C’est peut-être fleur bleue, ou convenu, mais depuis que je suis toute petite, je rêvais non seulement au prince Charmant – il est devenu mon Joseph – mais d’un voyage de noces à Venise. On n’avait pas assez d’argent alors nous avons remplacé les gondoles par les « pointus » traditionnels sardes le long des quais brûlants de soleil. Et puis le temps a passé. Et Joseph a toujours trouvé un prétexte pour ne pas y aller quand nous avions un peu d’argent de côté. Il trouvait ça mièvre, attrape-nigaude, ville factice sans vie réelle, conserve de palais de marchands trop riches, décor de cinéma pour oies blanches. J’ai tenu bon toutes ces années.

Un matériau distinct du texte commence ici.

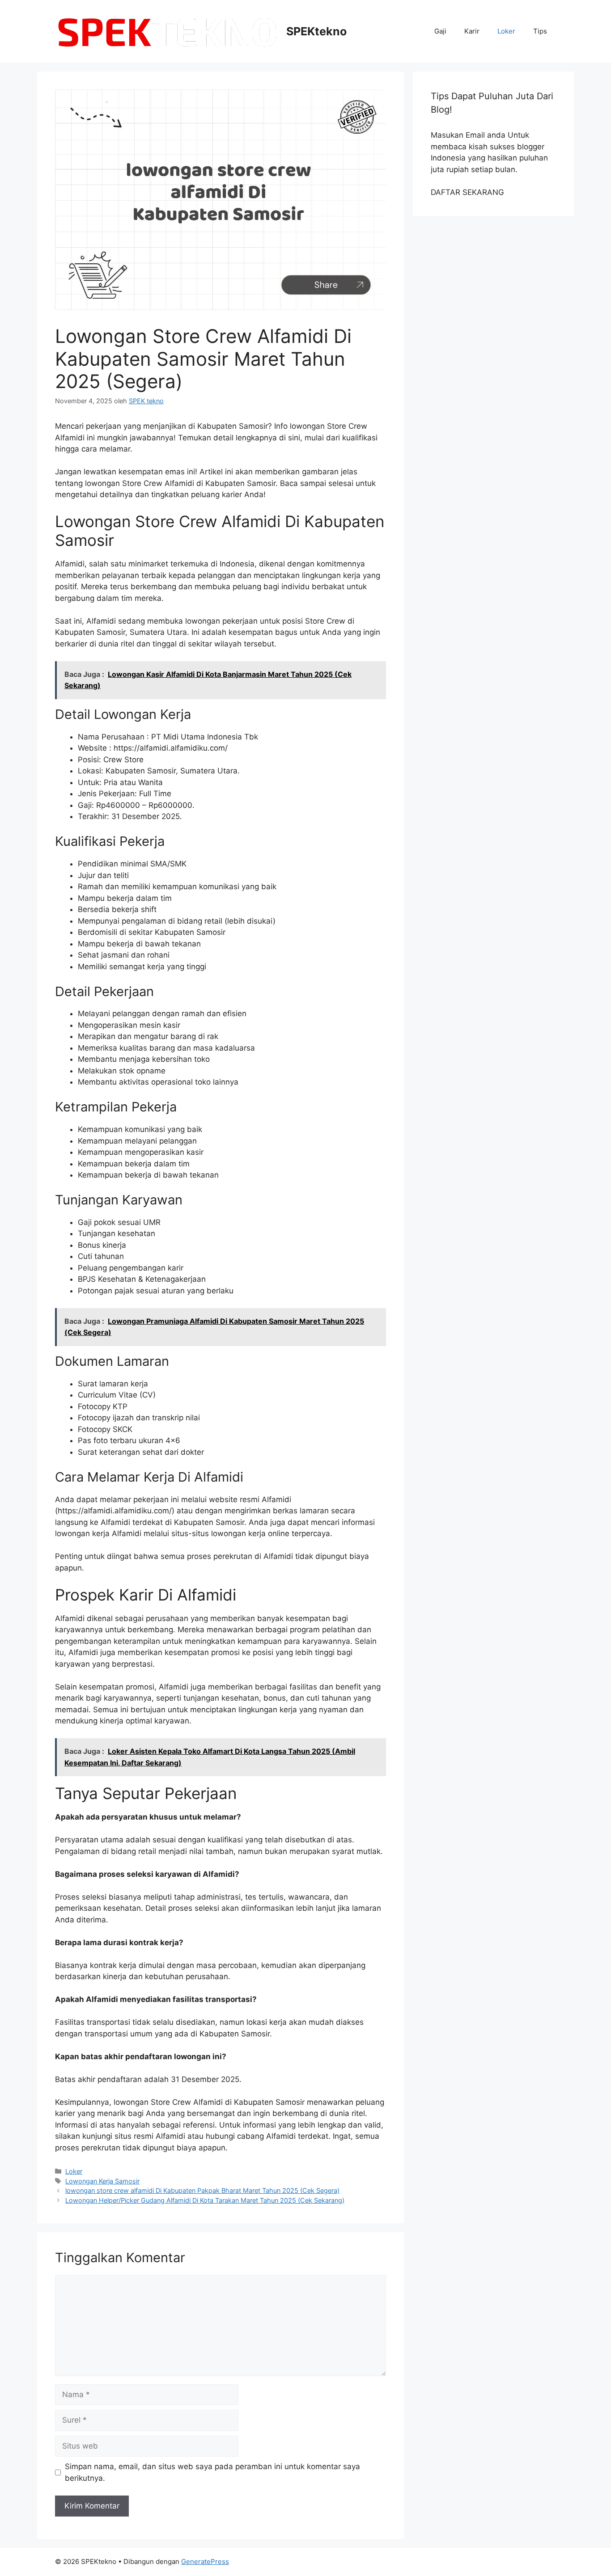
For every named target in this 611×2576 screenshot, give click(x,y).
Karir (471, 31)
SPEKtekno (316, 31)
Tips (540, 31)
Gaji (440, 31)
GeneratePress (205, 2561)
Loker (506, 31)
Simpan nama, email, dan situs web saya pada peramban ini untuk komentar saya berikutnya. (212, 2472)
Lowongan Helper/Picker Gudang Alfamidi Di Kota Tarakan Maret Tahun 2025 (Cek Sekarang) (204, 2200)
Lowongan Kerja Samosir (102, 2181)
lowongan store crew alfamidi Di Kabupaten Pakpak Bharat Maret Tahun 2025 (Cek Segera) (202, 2190)
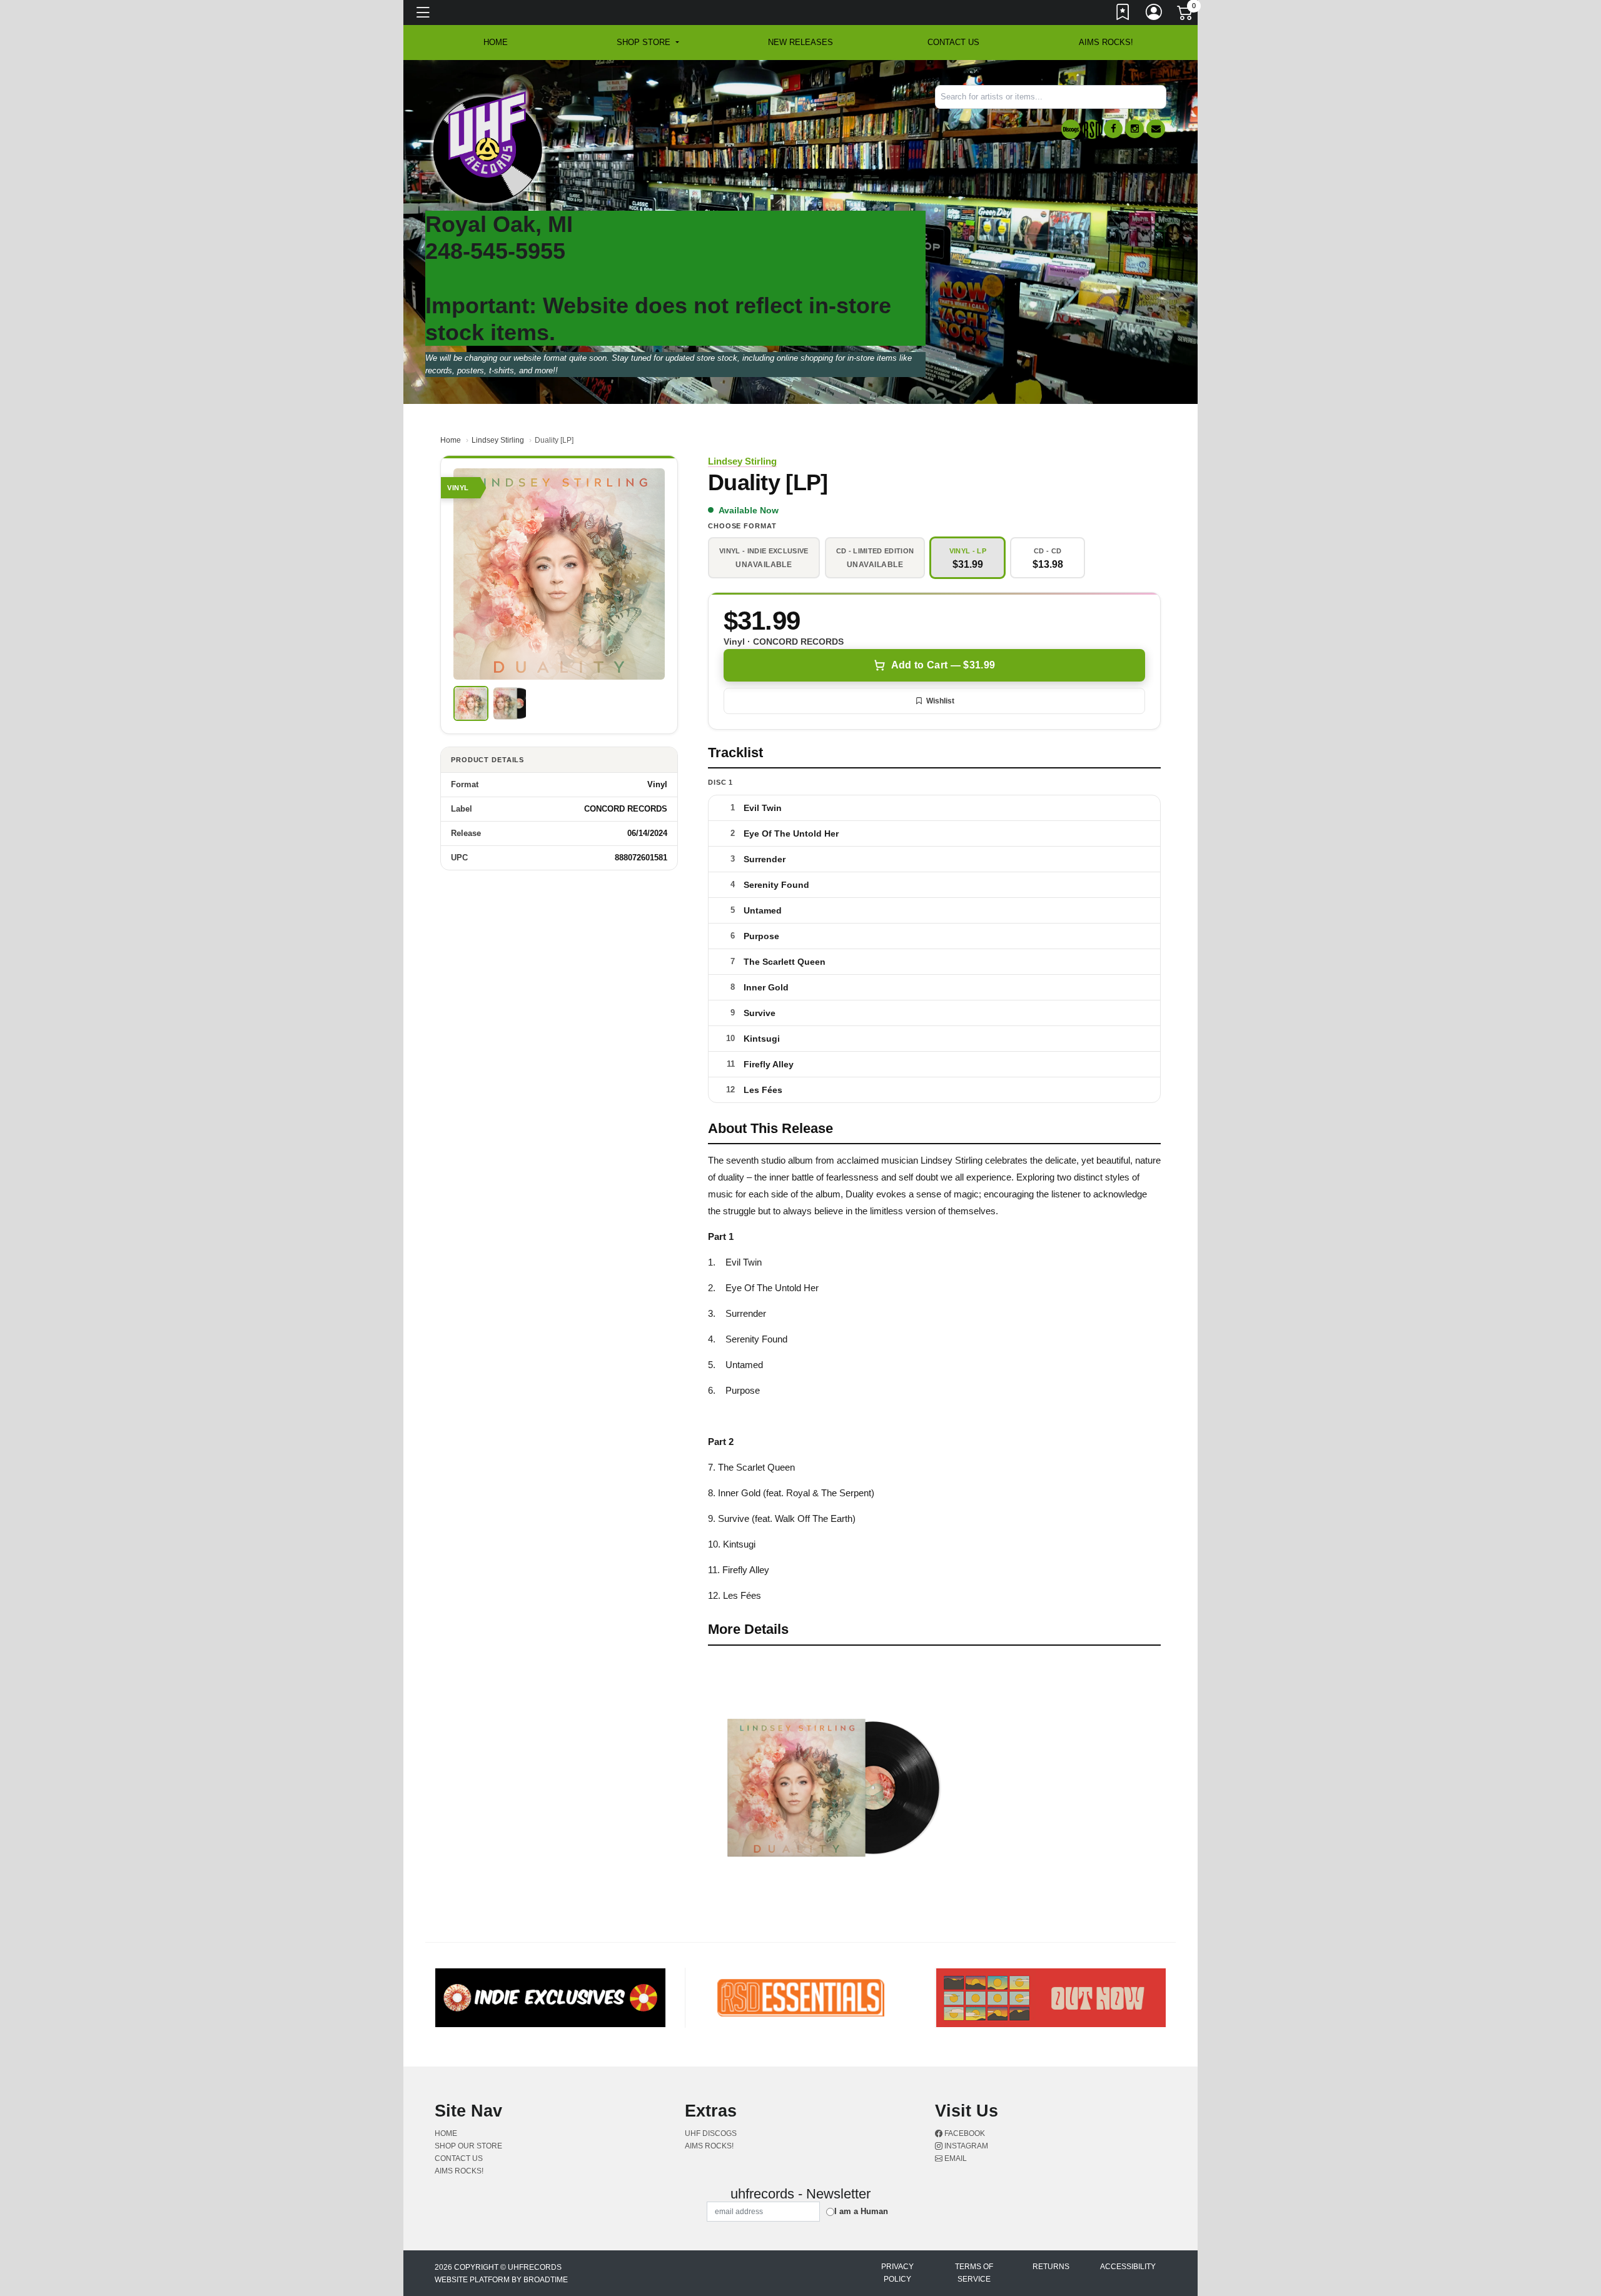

Il a enfin cédé pour nos noces de diamant. Il faut dire qu’il est bien diminué mon Joseph. Avec ses pontages, son pacemaker, son corps tout sec, ses oreilles bien dures, son arthrose, il n’est plus que l’ombre du beau gars qu’il était. Mais même très fatigué, je voulais absolument voir Venise avec lui, boucler la boucle de notre vie commune. Je voulais que nous passions en gondole sous le Pont des Soupirs, en vaporetto sous celui du Rialto, que nous nous promenions sur la Place St Marc et le long de tous ces palais. Puis visiter Burano, Murano, le Lido. Au rythme de Joseph. Tranquillement. En s’économisant. En s’asseyant souvent pour souffler et que je puisse profiter de son beau profil se découpant sur la lagune couleur de ses yeux.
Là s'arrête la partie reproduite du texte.